Background movie: Growing root hairs
In the section of my grade 8 yearbook where we were asked, “What do you want to be when you grow up?” my answer was, “a research scientist”. Over a decade later, that aspiration has not changed. I distinctly remember being fascinated by cell biology when I was 13. In my mind, a cell was like a city – the nucleus was town hall, the mitochondria were power plants, the golgi were post offices, and the endoplasmic reticulum were the roads and freeways.
Perhaps unsurprisingly, I identified with cities because I grew up in the big metropolis of Toronto. After high school, I decided to give small town life a try and relocated to rural Nova Scotia to complete my undergraduate degree at St. Francis Xavier University. Here, I was lucky enough to launch my research career under the supervision of Dr. David Garbary and Dr. Moira Galway. For the next four summers and eventually for my Honour’s thesis, I worked on a project studying how cells of a brown alga periodically shed their outer cell walls.
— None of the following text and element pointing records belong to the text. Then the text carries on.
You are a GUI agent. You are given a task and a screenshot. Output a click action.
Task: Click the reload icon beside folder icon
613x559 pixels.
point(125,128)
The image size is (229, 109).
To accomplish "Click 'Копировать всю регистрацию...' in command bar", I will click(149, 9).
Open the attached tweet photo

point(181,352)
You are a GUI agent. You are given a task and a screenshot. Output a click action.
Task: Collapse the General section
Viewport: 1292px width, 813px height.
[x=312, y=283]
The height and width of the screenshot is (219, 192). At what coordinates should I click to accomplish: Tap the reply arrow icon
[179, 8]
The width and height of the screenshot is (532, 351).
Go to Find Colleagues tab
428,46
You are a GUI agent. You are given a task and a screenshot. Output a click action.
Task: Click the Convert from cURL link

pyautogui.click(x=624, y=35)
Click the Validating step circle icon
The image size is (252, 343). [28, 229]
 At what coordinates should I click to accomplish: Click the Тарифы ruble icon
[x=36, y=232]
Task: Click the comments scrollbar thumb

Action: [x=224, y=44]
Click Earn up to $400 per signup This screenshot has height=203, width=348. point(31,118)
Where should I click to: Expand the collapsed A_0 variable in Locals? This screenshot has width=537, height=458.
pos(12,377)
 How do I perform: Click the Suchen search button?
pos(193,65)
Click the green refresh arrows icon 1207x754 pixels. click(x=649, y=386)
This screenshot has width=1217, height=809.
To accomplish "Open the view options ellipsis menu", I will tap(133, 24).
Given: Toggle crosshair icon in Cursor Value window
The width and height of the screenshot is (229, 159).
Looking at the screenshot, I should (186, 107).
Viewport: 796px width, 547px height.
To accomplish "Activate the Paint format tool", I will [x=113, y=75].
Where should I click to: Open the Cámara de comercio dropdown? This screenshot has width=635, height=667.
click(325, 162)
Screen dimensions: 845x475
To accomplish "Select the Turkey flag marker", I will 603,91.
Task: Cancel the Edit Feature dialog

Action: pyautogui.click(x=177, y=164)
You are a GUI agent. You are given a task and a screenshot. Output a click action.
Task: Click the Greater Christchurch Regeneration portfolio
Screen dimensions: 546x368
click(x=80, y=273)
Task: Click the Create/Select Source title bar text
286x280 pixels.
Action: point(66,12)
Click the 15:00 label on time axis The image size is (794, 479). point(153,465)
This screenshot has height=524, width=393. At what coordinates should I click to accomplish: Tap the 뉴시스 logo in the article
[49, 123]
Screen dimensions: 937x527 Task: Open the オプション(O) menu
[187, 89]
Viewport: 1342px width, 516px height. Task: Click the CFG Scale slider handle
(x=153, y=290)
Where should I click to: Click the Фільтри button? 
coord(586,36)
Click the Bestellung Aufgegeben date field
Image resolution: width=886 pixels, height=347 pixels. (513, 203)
My incredible undergraduate research experience motivated me to pursue graduate school. I eventually decided to uproot myself and travel to British Columbia to study plant roots under the supervision of Dr. Geoff Wasteneys at the University of British Columbia. Since roots enable plants to uptake water and nutrients, maintaining proper root growth is critical for a plant to survive and thrive in changing environments. For my PhD, I am studying what makes root cells grow in areas called meristems, and how cells control the transition between active proliferation and differentiation. My work encompasses a broad array of research strategies and techniques, including genetic engineering, microscopy, drug treatments, and computational biology. When I’m not at the lab bench, I love to dedicate my time to jogging, yoga, hiking, cooking, and reading.
Research is inspiring to me because I view my job as the ultimate brain teaser – we start with a question and must think outside the box and use logic to ultimately solve the riddle. Except sometimes the ‘answer’ generates another question and we get to start all over again, getting a little wiser along the way. I am motivated by the challenge of solving a problem, yet always humbled by how much I still don’t know.